Recast the listing below as a Markdown table with the columns Row and Line, covering the span from the line with "Describe the element" up to and including the last line of the listing. Number each row, skip blank lines, and omit the pictures.

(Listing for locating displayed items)
- - - - - - -

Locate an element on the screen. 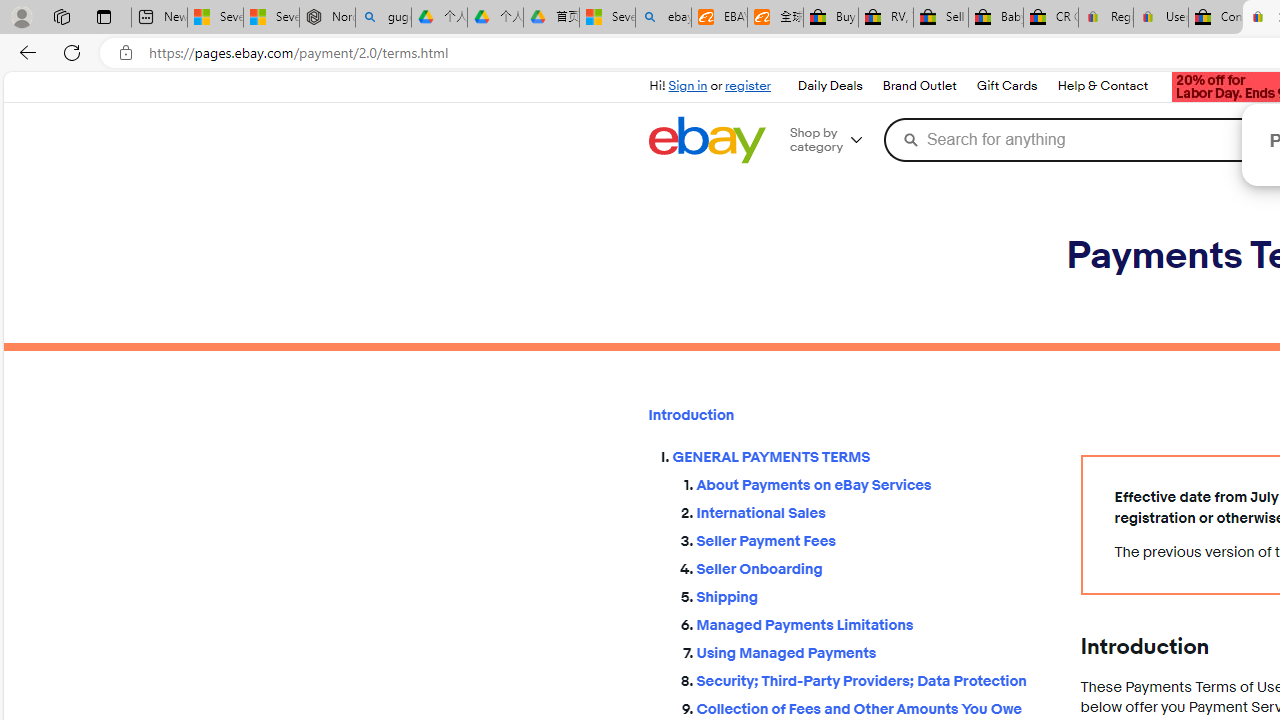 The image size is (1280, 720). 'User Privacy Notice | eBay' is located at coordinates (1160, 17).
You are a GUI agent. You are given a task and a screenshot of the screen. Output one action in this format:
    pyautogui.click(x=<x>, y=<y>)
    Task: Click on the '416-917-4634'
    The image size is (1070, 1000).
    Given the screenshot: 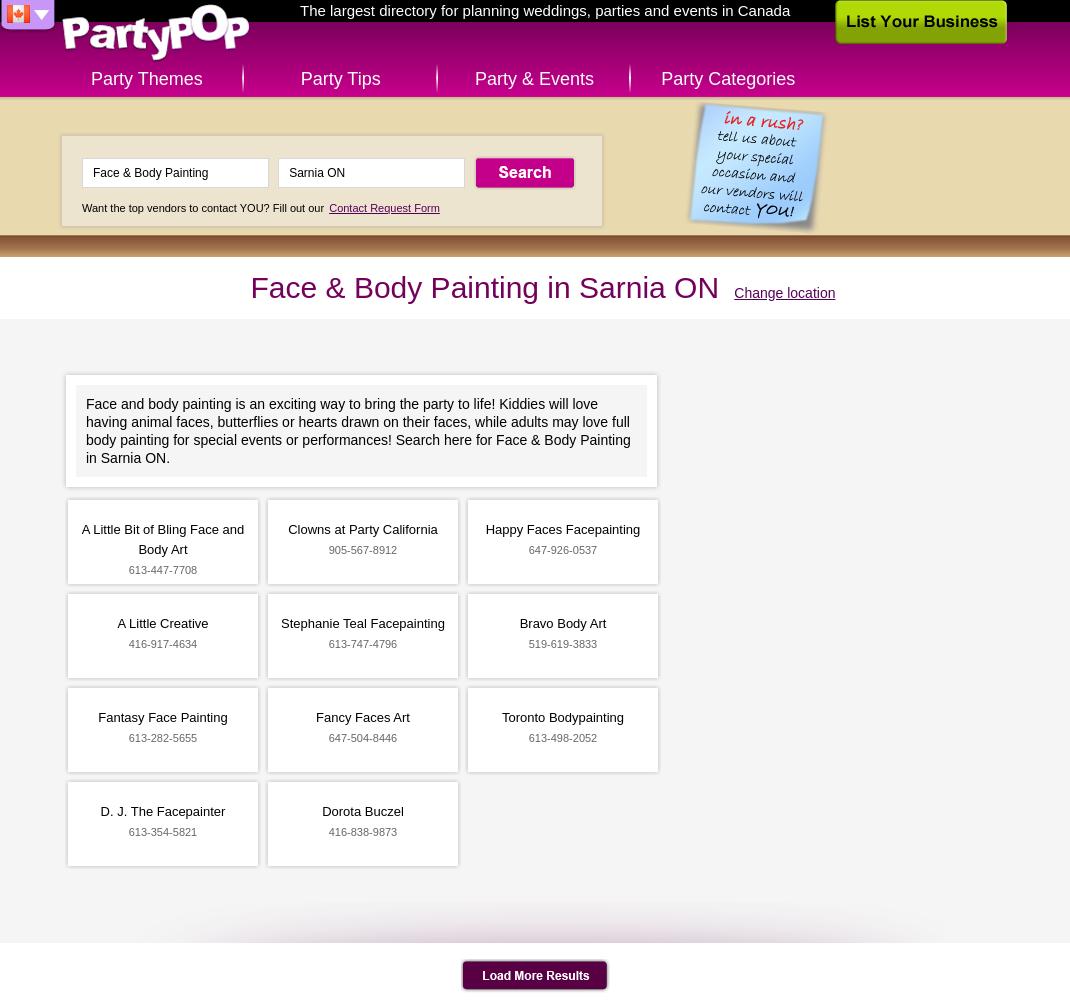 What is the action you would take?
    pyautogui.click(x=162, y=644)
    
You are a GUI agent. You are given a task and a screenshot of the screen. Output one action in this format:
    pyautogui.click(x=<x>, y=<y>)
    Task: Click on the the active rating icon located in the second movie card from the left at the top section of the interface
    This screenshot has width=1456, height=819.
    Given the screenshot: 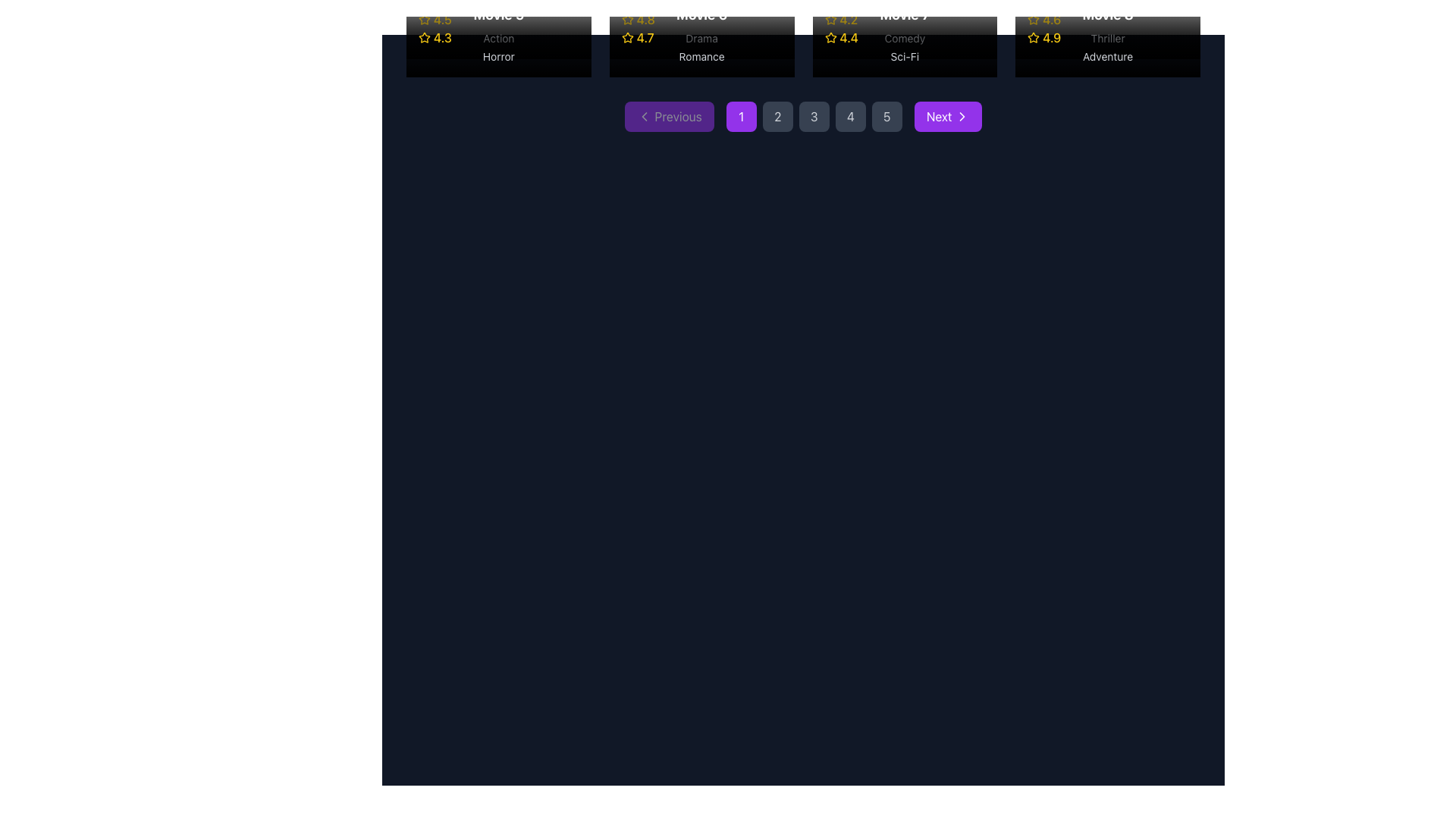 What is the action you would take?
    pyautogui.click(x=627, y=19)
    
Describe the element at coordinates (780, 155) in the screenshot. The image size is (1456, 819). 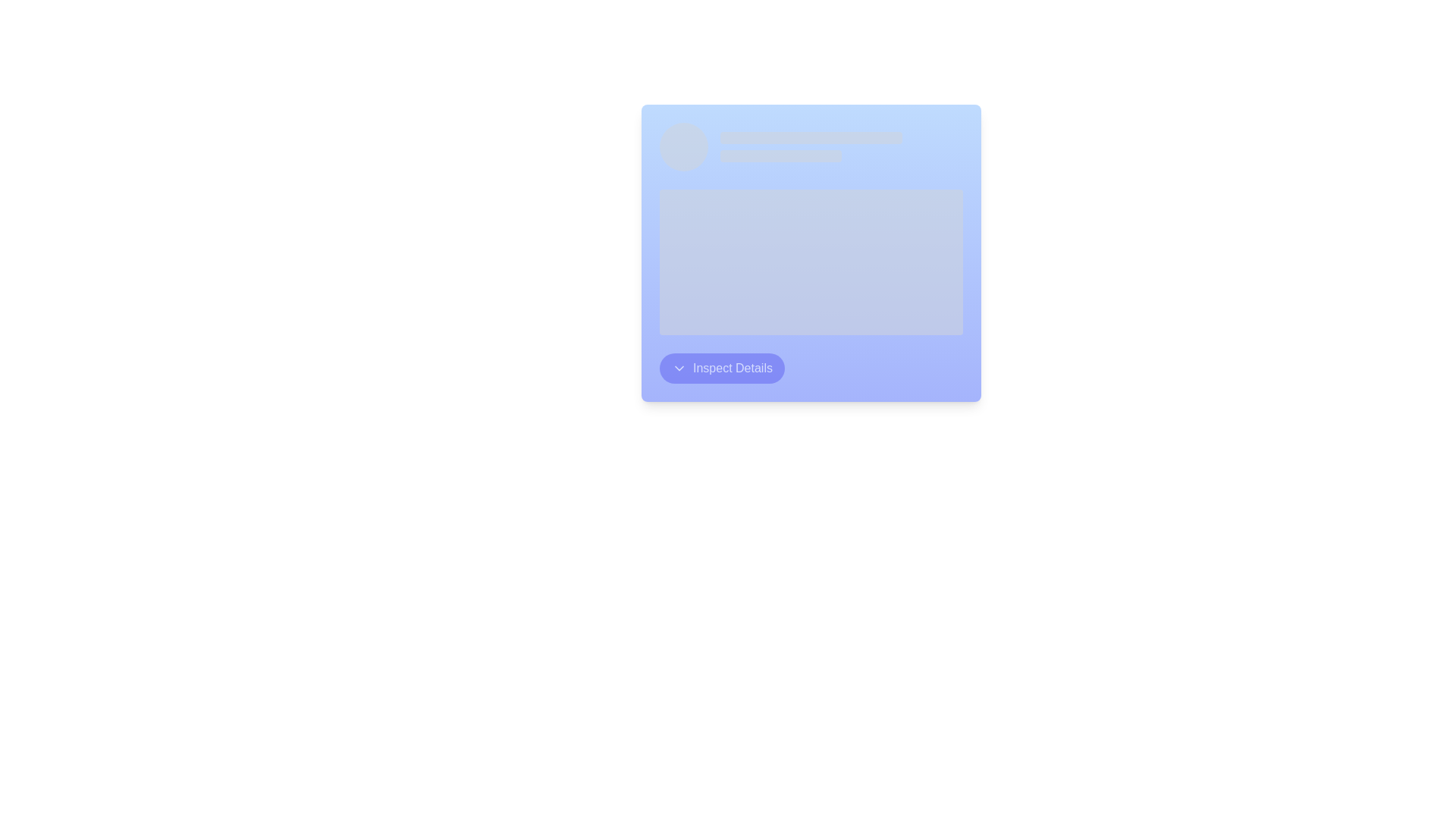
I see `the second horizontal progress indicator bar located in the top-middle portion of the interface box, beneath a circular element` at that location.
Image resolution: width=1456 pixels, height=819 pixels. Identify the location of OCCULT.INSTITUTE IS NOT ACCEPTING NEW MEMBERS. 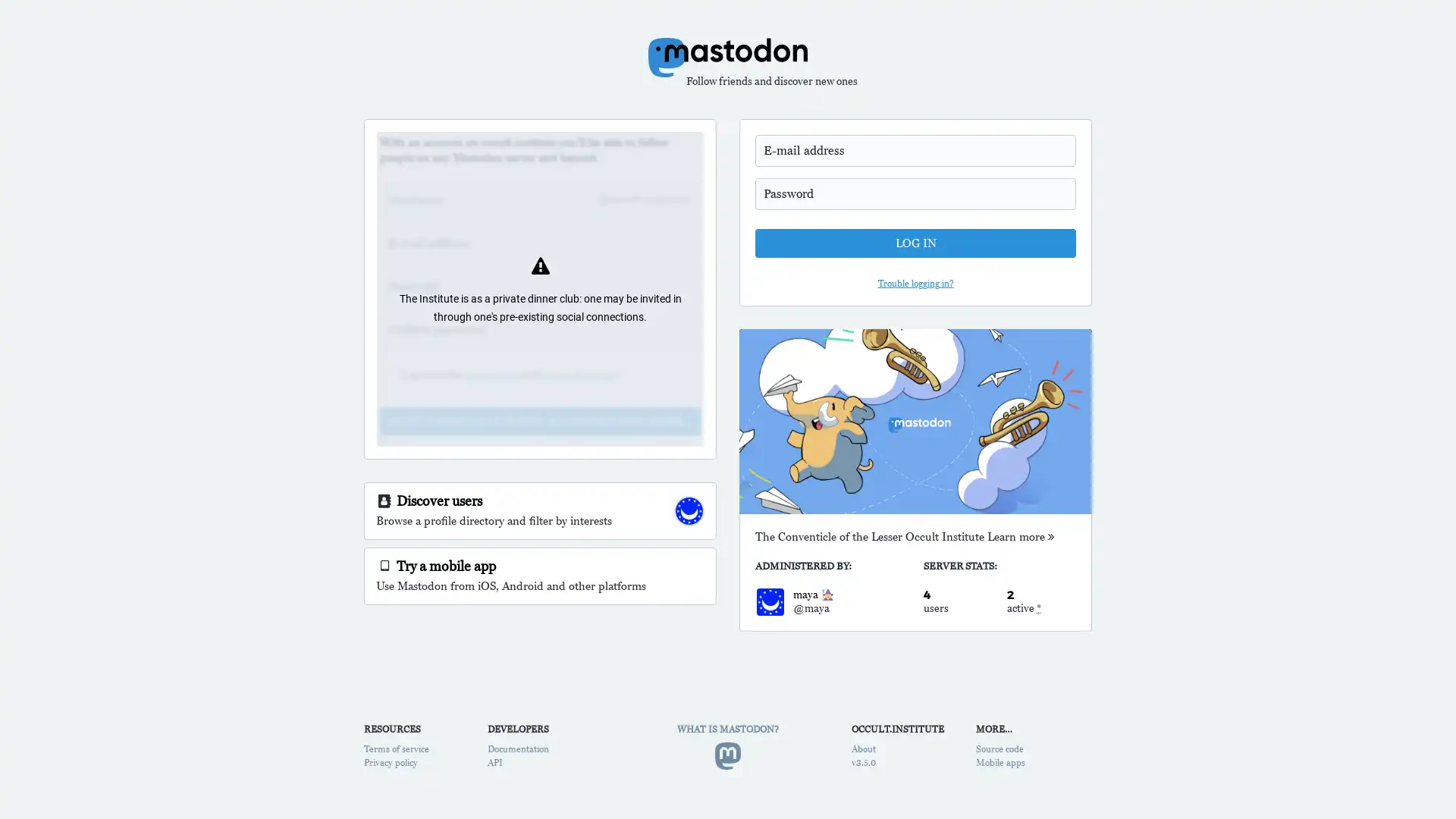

- - - - - - -

**Result of this task**
| Row | Line |
|---|---|
| 1 | Describe the element at coordinates (780, 155) in the screenshot. The image size is (1456, 819).  |
| 2 | I see `the second horizontal progress indicator bar located in the top-middle portion of the interface box, beneath a circular element` at that location. |
| 3 | Image resolution: width=1456 pixels, height=819 pixels. Identify the location of OCCULT.INSTITUTE IS NOT ACCEPTING NEW MEMBERS.  |